The Babe has received some pretty fabulous gifts in his short life. Two of my dear friends gave us eco-friendly baby clothes from babysoy and Hanna Andersson.
"Babysoy is the 1st company in the world to create baby's newborn wardrobe using soybean protein fiber." In case you were wondering, soybean protein fiber is the leftover pulp from tofu, soymilk and other soy products. You can instantly tell from the site that it's an environmentally conscious marketer. The mantra STYLE + NATURE'S SOFTNESS seems to say it all.
Over at Hanna Andersson, the green story is a bit harder to find. Because I'm a nut and I read everything on every label of every product that enters this house (um, studio), I was intrigued by the Hanna Andersson tags claiming 100% pure organic cotton. The company, which has Swedish roots, embraces a European ecological certification process called Öko-Tex (sounds like echo-tex) Standard 100. In order for a garment to receive certification "every fabric, button, thread and zipper must pass rigorous tests for over 100 potentially harmful substances."
Suprisingly the website doesn't have any content about this on the home page. Given all the green marketing today, AND the fact that mommies are increasingly discerning about the products they purchase for their families, I'd say Hanna Andersson has a pretty good story to tell. It took me a few clicks to find it in the About Us section. You can read more about the process here: Öko-Tex.

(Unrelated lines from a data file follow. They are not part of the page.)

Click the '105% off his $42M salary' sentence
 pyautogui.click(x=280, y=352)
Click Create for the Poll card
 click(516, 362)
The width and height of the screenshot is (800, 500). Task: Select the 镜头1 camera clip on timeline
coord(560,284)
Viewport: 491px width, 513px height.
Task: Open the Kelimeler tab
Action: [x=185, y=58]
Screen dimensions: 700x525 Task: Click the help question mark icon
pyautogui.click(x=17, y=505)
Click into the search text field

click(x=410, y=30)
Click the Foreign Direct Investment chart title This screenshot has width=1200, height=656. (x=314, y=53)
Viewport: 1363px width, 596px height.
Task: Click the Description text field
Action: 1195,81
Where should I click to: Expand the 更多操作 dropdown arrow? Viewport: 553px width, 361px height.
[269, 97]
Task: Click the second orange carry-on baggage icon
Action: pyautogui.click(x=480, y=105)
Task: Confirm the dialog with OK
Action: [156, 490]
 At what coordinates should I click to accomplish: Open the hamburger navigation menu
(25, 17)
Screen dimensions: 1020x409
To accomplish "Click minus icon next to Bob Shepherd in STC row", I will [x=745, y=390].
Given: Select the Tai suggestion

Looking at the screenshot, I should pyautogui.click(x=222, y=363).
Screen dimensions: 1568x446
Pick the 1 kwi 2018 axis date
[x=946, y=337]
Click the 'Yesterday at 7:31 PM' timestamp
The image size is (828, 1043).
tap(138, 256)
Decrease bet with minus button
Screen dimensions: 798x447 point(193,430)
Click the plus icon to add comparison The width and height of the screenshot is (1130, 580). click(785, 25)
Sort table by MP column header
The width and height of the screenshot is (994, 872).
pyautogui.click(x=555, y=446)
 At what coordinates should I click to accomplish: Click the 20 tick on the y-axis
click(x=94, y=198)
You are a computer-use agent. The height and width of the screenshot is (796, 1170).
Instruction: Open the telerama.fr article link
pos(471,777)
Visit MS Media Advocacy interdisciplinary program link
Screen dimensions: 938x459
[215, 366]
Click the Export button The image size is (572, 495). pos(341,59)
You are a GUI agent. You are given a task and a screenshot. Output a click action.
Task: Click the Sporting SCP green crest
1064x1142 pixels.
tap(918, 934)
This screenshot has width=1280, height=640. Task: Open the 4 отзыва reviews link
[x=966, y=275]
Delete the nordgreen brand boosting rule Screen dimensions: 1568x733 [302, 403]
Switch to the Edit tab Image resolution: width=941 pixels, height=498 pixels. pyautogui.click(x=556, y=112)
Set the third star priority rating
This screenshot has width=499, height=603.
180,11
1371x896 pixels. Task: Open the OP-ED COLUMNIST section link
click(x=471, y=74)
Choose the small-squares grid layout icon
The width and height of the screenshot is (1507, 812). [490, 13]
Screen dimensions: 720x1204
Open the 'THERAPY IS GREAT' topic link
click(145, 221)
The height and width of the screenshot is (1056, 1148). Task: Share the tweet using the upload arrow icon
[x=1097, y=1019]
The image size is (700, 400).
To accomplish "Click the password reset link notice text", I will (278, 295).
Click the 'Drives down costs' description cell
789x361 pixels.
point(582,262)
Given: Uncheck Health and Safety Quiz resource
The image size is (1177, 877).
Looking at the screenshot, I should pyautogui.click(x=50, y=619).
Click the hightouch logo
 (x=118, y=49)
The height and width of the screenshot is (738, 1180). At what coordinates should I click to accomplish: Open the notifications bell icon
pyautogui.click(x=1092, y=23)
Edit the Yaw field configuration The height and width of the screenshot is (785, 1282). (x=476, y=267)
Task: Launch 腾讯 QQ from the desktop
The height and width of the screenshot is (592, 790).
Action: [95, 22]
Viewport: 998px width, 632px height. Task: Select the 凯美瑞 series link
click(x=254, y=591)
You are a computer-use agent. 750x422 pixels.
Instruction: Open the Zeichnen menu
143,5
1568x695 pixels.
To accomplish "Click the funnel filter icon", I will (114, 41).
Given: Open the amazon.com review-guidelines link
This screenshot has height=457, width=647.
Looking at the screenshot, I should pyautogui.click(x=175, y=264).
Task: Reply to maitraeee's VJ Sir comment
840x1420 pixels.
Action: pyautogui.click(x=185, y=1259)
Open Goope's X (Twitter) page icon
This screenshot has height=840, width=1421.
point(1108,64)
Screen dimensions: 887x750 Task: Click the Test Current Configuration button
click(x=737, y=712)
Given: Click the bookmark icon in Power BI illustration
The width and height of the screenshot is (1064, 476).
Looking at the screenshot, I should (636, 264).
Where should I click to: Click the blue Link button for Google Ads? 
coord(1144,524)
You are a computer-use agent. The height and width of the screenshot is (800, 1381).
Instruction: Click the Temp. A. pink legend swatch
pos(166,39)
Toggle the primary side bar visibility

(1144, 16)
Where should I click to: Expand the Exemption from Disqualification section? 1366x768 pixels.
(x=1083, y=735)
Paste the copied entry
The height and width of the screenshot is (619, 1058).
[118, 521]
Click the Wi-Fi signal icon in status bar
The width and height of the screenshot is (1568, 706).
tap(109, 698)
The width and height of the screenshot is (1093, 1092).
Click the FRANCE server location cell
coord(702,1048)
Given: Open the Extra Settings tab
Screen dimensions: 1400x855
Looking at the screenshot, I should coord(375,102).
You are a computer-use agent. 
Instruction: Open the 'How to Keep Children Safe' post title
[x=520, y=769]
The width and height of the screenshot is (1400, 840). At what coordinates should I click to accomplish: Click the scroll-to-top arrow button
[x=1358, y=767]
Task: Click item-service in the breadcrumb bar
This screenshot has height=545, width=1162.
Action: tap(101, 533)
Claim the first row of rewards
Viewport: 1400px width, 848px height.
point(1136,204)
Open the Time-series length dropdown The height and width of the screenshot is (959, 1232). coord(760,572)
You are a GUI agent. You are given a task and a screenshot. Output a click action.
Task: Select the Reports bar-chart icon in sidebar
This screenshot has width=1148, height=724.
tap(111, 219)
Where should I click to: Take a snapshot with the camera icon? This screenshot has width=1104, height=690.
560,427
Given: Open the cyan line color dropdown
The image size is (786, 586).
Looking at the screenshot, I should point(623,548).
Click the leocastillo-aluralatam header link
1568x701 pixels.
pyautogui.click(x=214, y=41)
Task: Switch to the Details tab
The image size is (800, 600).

What's it like to raise a newborn in a 525 sq ft Manhattan studio? I don't know yet but for the next few months I'm blogging about our decision to live small as a means of living a more sustainable (and frankly, more affordable) life. This is an exploration of the coolest new tools to economize on space, ecofriendly baby products and musings on the "less is more" approach to child-rearing.